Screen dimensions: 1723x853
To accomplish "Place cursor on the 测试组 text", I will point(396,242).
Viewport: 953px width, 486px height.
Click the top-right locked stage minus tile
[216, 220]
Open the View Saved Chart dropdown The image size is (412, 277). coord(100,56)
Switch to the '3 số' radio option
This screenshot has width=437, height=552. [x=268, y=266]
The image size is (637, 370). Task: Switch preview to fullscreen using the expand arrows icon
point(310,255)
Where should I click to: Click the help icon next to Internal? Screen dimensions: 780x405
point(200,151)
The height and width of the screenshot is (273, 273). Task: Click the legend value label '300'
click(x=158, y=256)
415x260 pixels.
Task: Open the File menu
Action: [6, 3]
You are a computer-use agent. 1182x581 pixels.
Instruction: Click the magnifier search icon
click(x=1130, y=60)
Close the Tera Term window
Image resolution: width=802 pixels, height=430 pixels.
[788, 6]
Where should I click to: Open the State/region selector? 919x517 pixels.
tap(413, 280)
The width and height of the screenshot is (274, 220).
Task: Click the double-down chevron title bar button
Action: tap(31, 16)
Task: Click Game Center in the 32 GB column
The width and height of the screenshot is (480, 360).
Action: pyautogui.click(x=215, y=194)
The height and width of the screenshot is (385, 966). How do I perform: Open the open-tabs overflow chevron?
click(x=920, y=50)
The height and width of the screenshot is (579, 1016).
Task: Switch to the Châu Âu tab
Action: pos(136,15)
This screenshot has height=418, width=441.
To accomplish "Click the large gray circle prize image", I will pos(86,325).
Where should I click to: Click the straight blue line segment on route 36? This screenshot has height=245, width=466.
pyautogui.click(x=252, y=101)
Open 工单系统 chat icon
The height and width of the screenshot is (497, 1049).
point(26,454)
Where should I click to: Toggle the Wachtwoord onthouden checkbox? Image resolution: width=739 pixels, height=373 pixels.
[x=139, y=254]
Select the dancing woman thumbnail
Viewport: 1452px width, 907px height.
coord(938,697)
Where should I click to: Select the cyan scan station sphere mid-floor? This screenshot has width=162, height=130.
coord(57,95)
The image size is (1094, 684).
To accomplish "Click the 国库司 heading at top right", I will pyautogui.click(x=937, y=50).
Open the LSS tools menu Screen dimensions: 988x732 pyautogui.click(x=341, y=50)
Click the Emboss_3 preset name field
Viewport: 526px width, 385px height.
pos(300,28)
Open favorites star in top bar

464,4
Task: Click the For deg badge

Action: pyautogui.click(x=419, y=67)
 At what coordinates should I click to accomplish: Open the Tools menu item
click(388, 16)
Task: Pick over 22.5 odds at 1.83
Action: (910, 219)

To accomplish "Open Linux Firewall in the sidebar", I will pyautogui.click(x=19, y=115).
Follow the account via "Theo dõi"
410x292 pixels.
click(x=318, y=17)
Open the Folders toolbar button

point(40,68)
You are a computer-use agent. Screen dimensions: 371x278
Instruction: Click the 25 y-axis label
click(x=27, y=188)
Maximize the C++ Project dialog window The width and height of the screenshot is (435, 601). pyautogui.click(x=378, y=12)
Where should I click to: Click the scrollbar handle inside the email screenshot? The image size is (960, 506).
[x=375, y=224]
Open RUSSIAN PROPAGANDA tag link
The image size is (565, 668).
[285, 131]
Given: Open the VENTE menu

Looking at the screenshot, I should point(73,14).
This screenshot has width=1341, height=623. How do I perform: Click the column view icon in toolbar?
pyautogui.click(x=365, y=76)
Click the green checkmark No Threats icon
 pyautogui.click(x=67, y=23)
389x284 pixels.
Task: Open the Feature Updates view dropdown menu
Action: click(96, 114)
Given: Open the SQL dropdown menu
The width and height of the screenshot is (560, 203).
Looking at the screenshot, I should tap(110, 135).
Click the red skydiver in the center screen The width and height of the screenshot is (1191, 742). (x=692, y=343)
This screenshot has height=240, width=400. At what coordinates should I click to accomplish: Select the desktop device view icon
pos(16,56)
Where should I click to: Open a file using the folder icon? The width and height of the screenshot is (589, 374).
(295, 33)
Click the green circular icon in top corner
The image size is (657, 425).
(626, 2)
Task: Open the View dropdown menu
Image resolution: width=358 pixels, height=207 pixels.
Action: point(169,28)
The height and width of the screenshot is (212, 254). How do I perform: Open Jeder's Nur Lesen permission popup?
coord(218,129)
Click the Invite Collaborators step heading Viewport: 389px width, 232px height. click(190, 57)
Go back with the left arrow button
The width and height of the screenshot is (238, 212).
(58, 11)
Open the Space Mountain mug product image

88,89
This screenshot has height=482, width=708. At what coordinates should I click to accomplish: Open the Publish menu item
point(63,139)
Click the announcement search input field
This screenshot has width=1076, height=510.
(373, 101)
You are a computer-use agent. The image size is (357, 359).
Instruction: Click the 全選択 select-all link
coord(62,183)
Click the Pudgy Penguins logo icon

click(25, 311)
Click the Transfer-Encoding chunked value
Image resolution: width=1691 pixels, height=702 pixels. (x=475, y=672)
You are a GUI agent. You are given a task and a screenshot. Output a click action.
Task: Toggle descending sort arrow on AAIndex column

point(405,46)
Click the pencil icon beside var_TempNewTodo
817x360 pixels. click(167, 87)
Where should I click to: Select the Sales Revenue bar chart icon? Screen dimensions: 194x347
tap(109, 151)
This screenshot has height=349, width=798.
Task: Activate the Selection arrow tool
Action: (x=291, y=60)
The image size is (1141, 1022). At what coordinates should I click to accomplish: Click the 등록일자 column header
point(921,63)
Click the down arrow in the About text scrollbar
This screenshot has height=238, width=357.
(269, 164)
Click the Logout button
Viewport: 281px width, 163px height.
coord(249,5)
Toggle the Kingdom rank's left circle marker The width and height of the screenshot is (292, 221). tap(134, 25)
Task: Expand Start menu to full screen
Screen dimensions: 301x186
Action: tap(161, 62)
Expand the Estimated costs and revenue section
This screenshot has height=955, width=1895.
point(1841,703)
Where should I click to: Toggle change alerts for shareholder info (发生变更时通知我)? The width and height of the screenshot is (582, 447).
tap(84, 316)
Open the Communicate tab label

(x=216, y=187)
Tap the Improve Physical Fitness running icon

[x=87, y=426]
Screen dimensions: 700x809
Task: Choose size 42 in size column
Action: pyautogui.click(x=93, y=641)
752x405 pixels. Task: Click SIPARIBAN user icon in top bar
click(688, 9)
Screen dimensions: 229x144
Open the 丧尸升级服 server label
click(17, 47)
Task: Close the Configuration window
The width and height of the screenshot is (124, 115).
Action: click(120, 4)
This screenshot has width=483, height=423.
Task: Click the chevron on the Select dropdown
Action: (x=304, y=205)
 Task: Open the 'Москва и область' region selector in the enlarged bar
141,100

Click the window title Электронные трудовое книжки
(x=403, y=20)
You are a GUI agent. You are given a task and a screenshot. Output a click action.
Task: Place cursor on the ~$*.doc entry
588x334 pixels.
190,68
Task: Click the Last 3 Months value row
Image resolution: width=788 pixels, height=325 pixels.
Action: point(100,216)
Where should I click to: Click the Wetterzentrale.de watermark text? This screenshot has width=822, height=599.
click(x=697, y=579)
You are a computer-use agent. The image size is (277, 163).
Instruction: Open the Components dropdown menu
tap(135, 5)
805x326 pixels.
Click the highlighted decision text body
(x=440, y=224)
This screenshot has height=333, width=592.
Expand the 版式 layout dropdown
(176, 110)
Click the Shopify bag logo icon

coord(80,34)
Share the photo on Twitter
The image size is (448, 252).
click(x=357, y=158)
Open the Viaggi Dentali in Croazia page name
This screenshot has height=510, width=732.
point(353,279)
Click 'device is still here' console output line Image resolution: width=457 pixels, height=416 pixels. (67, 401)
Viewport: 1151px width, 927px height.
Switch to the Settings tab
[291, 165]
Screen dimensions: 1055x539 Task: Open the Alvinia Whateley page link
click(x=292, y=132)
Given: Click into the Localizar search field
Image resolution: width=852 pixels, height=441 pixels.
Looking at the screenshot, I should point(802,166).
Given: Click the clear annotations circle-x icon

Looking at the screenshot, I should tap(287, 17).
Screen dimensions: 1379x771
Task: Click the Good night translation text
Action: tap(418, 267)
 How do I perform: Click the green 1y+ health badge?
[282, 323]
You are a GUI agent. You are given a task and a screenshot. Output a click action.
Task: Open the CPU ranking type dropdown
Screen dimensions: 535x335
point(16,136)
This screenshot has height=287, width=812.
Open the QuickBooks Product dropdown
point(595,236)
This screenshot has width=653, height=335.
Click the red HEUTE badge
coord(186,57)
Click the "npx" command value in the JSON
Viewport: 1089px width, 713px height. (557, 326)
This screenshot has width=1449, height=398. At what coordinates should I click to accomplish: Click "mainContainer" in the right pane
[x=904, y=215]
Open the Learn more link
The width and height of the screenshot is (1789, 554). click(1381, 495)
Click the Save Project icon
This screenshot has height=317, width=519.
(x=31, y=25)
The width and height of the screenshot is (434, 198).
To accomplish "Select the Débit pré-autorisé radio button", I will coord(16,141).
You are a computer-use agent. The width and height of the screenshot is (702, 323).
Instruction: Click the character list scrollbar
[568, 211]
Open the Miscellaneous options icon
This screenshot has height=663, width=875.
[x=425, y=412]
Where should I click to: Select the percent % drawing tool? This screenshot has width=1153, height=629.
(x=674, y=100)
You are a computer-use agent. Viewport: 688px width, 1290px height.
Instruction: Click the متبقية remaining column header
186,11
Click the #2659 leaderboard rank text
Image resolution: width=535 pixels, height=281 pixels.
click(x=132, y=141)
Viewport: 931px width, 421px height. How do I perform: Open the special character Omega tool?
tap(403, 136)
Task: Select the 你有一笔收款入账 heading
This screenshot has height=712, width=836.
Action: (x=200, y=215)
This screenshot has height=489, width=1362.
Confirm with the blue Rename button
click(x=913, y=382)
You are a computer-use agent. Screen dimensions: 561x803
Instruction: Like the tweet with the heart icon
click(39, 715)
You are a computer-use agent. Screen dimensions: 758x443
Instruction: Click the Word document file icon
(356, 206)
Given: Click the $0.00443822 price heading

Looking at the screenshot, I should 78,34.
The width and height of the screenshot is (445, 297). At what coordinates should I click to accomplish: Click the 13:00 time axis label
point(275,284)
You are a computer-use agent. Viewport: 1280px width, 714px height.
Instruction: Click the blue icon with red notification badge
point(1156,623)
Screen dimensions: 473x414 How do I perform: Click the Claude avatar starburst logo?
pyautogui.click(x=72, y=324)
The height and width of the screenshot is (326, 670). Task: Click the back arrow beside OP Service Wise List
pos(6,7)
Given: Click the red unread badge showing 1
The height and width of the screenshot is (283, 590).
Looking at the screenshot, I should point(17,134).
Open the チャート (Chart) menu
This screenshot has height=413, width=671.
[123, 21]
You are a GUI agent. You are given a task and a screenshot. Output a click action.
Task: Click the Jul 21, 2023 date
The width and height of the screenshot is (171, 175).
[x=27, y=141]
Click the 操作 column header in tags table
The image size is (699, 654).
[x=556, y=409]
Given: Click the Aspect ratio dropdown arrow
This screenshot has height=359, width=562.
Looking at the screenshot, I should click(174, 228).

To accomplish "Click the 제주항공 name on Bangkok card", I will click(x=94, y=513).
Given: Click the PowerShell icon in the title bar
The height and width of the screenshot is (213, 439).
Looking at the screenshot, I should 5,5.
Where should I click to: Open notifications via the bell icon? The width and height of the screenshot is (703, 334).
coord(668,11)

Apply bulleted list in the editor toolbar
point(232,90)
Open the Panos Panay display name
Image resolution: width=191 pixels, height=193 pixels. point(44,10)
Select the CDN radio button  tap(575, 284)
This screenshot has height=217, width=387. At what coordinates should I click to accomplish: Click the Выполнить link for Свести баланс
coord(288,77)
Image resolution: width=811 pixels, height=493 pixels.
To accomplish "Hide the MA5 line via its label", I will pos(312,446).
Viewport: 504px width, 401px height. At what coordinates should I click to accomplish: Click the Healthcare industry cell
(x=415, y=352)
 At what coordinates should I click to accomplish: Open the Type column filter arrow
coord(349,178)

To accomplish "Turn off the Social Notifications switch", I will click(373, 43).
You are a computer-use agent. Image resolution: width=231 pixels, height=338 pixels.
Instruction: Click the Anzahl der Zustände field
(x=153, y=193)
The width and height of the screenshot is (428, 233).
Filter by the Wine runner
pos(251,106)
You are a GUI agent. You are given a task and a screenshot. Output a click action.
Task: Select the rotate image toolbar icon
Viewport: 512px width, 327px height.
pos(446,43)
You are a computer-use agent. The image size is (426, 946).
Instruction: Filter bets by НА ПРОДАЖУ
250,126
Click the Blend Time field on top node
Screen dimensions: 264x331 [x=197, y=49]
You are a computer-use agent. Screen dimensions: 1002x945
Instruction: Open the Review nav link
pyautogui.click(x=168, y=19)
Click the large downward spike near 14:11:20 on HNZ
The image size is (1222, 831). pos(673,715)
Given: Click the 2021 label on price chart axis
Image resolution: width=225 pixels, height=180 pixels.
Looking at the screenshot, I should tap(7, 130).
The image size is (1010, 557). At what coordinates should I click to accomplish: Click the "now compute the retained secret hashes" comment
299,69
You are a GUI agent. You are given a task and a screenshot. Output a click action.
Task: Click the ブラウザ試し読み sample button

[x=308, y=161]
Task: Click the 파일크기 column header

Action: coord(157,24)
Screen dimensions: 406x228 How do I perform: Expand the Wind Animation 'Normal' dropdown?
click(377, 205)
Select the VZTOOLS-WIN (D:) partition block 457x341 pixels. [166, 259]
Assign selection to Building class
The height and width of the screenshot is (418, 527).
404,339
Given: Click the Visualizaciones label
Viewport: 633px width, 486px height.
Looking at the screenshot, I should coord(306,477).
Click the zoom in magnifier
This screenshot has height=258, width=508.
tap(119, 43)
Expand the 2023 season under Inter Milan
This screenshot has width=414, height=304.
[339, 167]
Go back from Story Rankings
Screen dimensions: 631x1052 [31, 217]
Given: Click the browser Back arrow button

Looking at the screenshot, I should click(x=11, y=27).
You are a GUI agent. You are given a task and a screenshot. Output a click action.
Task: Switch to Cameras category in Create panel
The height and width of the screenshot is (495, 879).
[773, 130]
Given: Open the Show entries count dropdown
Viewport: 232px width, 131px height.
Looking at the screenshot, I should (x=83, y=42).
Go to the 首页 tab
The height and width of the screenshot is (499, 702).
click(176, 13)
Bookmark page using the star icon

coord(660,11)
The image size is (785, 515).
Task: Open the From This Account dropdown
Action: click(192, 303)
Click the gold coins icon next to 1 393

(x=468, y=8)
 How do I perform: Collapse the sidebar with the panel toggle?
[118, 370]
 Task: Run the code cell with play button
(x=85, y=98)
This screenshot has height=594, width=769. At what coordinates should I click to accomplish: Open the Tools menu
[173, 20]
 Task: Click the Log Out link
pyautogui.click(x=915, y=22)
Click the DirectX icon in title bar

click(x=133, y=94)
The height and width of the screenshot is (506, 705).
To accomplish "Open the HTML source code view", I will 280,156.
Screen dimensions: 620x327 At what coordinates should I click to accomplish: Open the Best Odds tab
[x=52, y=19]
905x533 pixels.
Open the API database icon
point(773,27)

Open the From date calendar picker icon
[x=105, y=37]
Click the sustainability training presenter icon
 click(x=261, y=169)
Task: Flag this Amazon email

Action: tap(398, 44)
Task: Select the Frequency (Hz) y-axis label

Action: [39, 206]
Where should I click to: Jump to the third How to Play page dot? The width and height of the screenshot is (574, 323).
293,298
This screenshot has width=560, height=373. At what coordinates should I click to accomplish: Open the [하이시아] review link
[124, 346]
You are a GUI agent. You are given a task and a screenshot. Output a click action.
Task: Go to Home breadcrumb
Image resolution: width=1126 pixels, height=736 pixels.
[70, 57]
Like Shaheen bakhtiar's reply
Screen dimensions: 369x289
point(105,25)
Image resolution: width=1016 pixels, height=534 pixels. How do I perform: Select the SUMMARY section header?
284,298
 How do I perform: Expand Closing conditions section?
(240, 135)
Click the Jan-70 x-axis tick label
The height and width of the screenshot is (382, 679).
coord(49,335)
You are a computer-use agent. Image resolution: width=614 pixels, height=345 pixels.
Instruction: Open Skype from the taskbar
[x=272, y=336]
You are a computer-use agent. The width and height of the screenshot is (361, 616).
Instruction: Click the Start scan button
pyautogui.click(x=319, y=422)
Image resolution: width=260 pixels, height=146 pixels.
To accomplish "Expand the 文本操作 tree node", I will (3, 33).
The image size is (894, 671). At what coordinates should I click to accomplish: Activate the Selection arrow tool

YOUR ASSIGNMENT
Look over the records. Copy the lines that include the word "Place".

SOLUTION TO THIS EXERCISE
To accomplish "Place cursor on the 测试组 text", I will point(396,242).
Task: Place cursor on the ~$*.doc entry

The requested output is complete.